In mathematics, a **percentage** is a number or ratio expressed as a fraction of 100. It is often denoted using the percent sign, "%", or the abbreviations "pct.", "pct"; sometimes the abbreviation "pc" is also used. A percentage is a dimensionless number (pure number).

For example, 45% (read as "forty-five percent") is equal to ^{45}⁄_{100}, or 0.45. Percentages are often used to express a proportionate part of a total.

(Similarly, one can express a number as a fraction of 1,000 using the term "per mille" or the symbol "‰".)

If 50% of the total number of students in the class are male, that means that 50 out of every 100 students are male. If there are 1000 students then 500 of them are male.

An increase of $0.15 on a price of $2.50 is an increase by a fraction of 0.15/2.50 = 0.06. Expressed as a percentage, this is a 6% increase.

While many percentage values are between 0 and 100, there is no mathematical restriction and percentages may take on other values. For example, it is common to refer to 111% or −35%, especially for percent changes and comparisons.

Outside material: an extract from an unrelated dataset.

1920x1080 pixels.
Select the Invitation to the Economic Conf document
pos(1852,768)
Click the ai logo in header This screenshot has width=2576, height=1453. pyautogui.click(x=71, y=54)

In Ancient Rome, long before the existence of the decimal system, computations were often made in fractions which were multiples of ^{1}⁄_{100}. For example, Augustus levied a tax of ^{1}⁄_{100} on goods sold at auction known as *centesima rerum venalium*. Computation with these fractions was equivalent to computing percentages. As denominations of money grew in the Middle Ages, computations with a denominator of 100 became more standard and from the late 15th century to the early 16th century it became common for arithmetic texts to include such computations. Many of these texts applied these methods to profit and loss, interest rates, and the Rule of Three. By the 17th century it was standard to quote interest rates in hundredths.